Para a reação de PCR
-Preparou-se um eppendorf para PCR com todos os reagentes descritos anteriormente, sendo último adicionados o DNA da bactéria Bt.
-O eppendorf foi levado para o termociclador previamente programado;
-A temperatura utilizada rotineiramente para esse tipo de solução é
Step 1:	80 C	1 min	Hot-Stat Manual
Step 2:	94 C	2 min	Desnaturação inicial
Step 3:	94 C	15 seg	Desnaturação do ciclo
Step 4:	55 C	1 min	Anelamento do primer
Step 5:	72 C	1 min/kbp	Extensão
Step 6:	 Go to step 2 x	35 cycles	Ciclos repetidos
Step 7:	72 C	20 min	Extensão final
Step 8:	12 C	Até parar a reação	
O gel de Agarose foi prepara de acordo com o seguinte protocolo:
-Pesou-se 0,8g de águar, a qual foi dissolvida em 20 ml de água destilada;
-A solução foi aquecida por 30 segundos no forno micro-ondas, sendo, em seguida, resfriada e colocada na cuba para solidificação.

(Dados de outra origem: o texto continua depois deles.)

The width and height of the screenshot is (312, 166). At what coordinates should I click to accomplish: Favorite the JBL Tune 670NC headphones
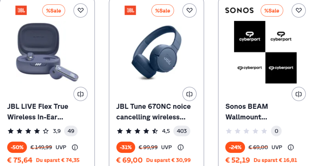[x=190, y=10]
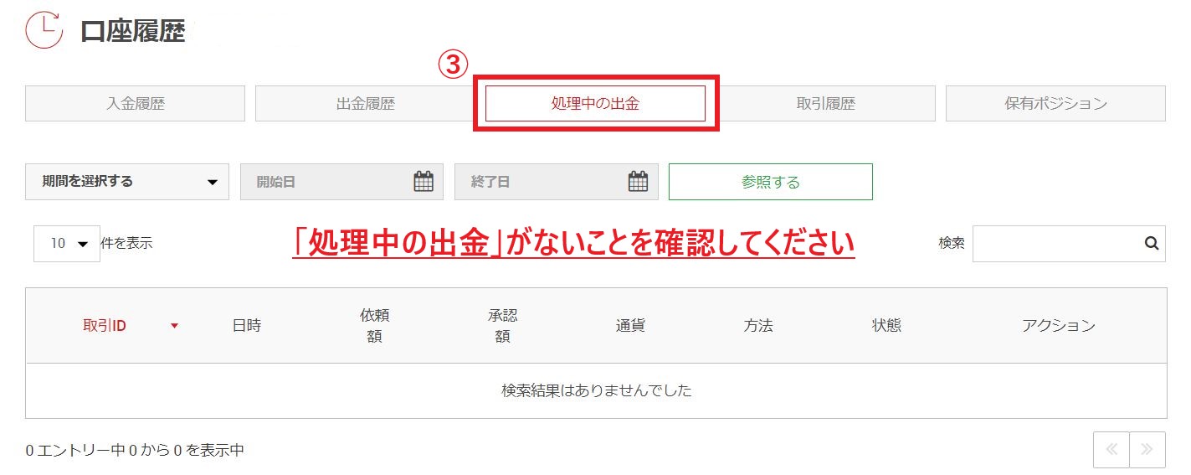Screen dimensions: 1191x475
Task: Switch to the 入金履歴 tab
Action: pyautogui.click(x=135, y=104)
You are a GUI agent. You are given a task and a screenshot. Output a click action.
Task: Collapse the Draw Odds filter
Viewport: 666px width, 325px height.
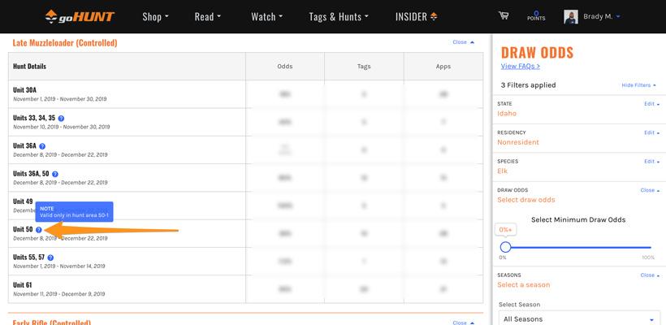point(647,190)
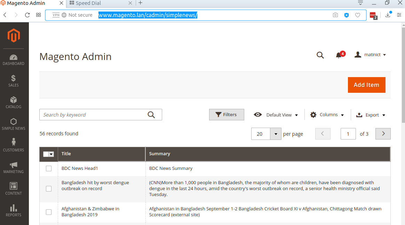Select the dengue outbreak row checkbox
Viewport: 405px width, 225px height.
click(x=49, y=189)
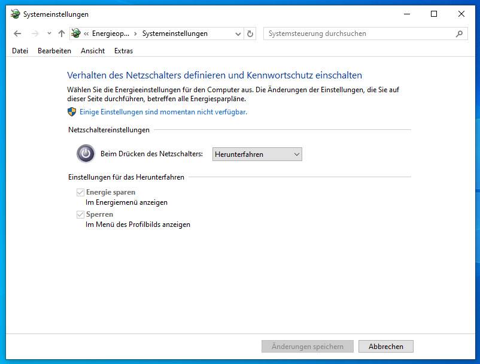
Task: Click the title bar Systemeinstellungen icon
Action: pyautogui.click(x=15, y=14)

Nos sulcos formados no gel de agarose, foram adicionados o DNA (2,0 µl do produto do PCR), 1,0 µl do tampão de corrida e 5,0 µl do corante, sendo, em seguida, ligado em voltagem 110 V por cerca de 30 minutos.
O gel, após a corrida do DNA, foi imerso em Brometo de Etídeo por 20 minutos e, após este tempo, colocado dentro da cuba para visualização fotográfica dos resultados.
Todo o procedimento foi feito em duplicata, ou seja, com duas amostras do mesmo DNA da bactéria Bt.